The most frustrating aspect of all this is that Dickinson actually acknowledges and accepts the completely legitimate reasons for Rashford’s disappointing end to last campaign. He mentions the pulled ligaments in his right foot that meant he often ‘could only wear trainers, not his usual boots’. He brings up a shoulder injury suffered last November that required painkilling injections and meant Rashford was ‘compromised when holding off opposition, jumping for headers or simply running at full speed,’ citing statistics that emphasise what excellent form he was in before and how that was obviously and understandably impacted.
Did he injure his foot and shoulder while campaigning to ensure young people across the country did not go hungry? That much is not made clear.

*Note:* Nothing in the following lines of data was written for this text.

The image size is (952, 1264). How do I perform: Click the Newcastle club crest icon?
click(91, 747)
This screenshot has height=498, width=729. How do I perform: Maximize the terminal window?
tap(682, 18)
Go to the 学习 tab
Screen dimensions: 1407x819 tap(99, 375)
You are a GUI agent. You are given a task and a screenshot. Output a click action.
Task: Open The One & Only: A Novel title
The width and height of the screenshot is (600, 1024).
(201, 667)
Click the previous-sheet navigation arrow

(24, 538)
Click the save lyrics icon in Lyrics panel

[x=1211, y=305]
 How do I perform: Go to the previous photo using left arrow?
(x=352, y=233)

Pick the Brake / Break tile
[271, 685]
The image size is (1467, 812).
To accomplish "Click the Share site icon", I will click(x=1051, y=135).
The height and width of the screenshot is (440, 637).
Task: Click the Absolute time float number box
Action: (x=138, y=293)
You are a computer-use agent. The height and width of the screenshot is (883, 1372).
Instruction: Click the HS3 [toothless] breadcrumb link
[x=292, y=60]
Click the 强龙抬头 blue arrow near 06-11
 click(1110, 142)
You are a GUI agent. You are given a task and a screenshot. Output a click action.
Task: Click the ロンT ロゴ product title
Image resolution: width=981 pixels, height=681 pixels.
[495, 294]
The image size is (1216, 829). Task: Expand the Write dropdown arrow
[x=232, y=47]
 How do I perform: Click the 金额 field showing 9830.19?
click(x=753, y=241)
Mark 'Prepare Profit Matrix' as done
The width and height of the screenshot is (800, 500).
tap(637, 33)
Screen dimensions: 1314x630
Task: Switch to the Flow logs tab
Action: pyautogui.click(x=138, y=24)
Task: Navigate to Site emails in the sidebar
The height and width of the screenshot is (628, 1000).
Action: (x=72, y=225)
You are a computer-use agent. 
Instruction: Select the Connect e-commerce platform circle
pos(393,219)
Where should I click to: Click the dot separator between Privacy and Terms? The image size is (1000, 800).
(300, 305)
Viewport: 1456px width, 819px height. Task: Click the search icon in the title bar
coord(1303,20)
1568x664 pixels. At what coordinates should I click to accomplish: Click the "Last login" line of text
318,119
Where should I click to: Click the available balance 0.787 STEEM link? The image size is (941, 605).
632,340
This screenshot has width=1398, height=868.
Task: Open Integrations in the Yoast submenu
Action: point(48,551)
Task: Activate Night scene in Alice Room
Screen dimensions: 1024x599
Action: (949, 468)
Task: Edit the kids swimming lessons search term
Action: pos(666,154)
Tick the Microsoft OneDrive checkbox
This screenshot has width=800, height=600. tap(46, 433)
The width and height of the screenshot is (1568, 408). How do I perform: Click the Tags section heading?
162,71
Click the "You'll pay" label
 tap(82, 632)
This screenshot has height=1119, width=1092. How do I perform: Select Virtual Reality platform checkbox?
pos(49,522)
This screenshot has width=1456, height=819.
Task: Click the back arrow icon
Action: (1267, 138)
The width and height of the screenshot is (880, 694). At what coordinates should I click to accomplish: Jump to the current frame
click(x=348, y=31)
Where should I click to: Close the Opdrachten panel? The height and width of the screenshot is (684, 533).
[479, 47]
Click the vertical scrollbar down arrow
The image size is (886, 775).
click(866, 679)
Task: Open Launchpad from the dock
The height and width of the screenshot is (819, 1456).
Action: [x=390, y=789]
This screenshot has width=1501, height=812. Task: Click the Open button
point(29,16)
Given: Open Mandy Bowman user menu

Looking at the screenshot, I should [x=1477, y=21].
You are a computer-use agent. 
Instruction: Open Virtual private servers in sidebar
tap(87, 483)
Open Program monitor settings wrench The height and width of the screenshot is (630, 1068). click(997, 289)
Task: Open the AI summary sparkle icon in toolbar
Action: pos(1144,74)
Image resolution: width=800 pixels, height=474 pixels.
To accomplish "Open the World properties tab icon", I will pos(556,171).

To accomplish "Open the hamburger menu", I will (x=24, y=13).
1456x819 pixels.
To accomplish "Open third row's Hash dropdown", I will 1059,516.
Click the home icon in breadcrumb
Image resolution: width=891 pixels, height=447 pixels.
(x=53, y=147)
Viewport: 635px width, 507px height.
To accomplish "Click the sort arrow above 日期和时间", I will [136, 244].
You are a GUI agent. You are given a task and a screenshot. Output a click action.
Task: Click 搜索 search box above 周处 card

‘His looming task is to show this was just a matter of difficult circumstances,’ continues Dickinson, who just a couple of paragraphs earlier literally tells us how Rashford scored ‘eight goals in 11 games for club and country before the [shoulder] injury and 15 in 52 thereafter’. It might just have had something to do with those ‘difficult circumstances’ rather than him being distracted by a quest to embarrass politicians into making necessary decisions.
Then comes the dreaded question with regards to Rashford’s campaigning: ‘How much time does it take up?’.
As much time as it needs to. He is trying to make sure children do not go hungry. If that is how he chooses to spend his free time outside of his duties for Manchester United and England, which have literally never been inhibited by what he does off the pitch, what does it matter? Should footballers just be robots, shells who turn up to training every day and attend two or three matches a week before returning to their homes and sitting in a dark room until the next time they are told to kick a ball? They are not lifeless, emotionless drones. They have hobbies, likes, interests, pastimes. They are allowed to think about things away from the field. And crucially, they are capable of doing that without it impacting their game.
Dickinson presumably does plenty of things outside of work and is able to balance everything while retaining a focus on his job. It would be insulting for someone to tell him he still had a lot to prove in football journalism, to question whether he was investing enough time in his work or affording too much attention to other stuff.
As for Rashford, his relentless campaigning against child food poverty does not mean he is above footballing criticism. His displays should still be critiqued normally when he returns and he himself will expect as such. Dickinson is, after all, a senior sports writer for The Times. But a) Rashford’s form over a sustained period is still very good, b) injuries have played a far more substantial part in any drop-off, and c) it is naive and facile to put any completely human dip in performance levels, every missed chance or errant pass, down to potential distraction at attempting to ensure people across the country are fed.
Some fair points are made about the battle to reintegrate himself as a starter in a Manchester United attack that was stronger than when he last played. But to tell Rashford he must ‘prove he can save lives – and fulfil his huge talent,’ that ‘it would be great to think that he can have it all’ and to ask how much time he is dedicating to combating child food poverty in this of all weeks is disingenuous, underhanded and an unnecessary deflection from his phenomenal work thus far. He has just scored two goals in a behind-closed-doors friendly and been honoured for his work off the field within a matter of days. His recovery is on schedule and he has still been able to campaign away from football. The only thing Rashford has ever done is prove he can do both simultaneously; not once has either been impacted by him focusing too much on the other.
Mediawatch knew this sort of thing would happen. That doesn’t make it any less tiresome or infuriating when it does.